Die Krankenkasse hatte zuvor die Kostenübernahme eines billigeren Elektro-Rollstuhls angeboten – dieser würde ausreichen, um sich im Nahverkehr zu bewegen. Allerdings hätte der Betroffene damit Bordsteinkanten sowie andere Hindernisse nicht selbstständig überwinden können und eine Hilfskraft benötigt, die ihn beim Umsetzen unterstützt. Das Handbike konnte er jedoch ohne fremde Hilfe direkt an seinen normalen Faltrollstuhl anbringen und sich problemlos fortbewegen.
Sowohl die Richter der Vorinstanz als auch das Landessozialgericht bejahten den Anspruch des Versicherten: Das teurere Handbike als Hilfsmittel sei angemessen. Das Gericht verwies insbesondere auf das gesetzliche Teilhabeziel, ein selbstbestimmtes und selbstständiges Leben führen zu können. Der Ausgleich mittels Hilfsmittel sei nicht auf einen Basisausgleich beschränkt. Eine Revision wurde nicht zugelassen.

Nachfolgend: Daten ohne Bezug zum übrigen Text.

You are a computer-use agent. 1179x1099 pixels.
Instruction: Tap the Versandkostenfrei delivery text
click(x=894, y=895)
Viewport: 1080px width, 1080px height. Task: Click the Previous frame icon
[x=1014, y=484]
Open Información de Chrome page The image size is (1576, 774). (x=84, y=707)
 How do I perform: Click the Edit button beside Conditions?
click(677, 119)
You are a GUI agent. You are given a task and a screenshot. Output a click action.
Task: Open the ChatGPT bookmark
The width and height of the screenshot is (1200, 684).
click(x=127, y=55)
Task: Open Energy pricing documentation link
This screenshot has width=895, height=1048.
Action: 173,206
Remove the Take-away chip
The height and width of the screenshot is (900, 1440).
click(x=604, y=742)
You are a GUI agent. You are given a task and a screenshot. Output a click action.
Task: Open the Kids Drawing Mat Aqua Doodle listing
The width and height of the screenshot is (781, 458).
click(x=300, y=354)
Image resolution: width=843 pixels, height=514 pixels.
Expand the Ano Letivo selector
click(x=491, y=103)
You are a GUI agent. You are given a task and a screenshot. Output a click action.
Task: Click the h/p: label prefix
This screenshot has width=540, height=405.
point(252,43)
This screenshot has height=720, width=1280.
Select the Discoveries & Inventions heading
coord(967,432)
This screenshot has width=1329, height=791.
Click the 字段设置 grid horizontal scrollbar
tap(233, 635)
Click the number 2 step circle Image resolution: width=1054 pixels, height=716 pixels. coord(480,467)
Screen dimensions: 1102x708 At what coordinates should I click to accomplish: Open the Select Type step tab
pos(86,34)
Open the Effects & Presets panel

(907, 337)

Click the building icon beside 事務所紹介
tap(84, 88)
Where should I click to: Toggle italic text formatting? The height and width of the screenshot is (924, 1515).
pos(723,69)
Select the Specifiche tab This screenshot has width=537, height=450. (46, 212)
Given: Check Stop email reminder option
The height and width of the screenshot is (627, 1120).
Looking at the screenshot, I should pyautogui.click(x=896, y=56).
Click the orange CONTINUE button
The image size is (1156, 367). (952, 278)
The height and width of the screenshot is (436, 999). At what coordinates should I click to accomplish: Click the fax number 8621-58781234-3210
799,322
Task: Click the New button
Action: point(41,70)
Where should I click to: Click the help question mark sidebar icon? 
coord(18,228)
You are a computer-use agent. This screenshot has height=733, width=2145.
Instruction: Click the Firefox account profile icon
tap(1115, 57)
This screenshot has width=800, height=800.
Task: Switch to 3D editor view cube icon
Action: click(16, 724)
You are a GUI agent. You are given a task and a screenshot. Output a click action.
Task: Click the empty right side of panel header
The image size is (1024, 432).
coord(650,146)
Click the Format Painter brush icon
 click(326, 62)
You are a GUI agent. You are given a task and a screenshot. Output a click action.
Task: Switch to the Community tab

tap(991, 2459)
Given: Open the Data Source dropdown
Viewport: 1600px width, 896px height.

Fazit: Wer bei seiner Krankenkasse ein Hilfsmittel beantragt, das zur Mobilität beitragen soll, sollte bei Antragsstellung auch die oben genannten Punkte der Selbstbestimmung und Teilhabe berücksichtigen bzw. ausführlich darlegen.
Falls trotzdem eine Ablehnung kommt, Widerspruch einlegen und notfalls Klage einreichen!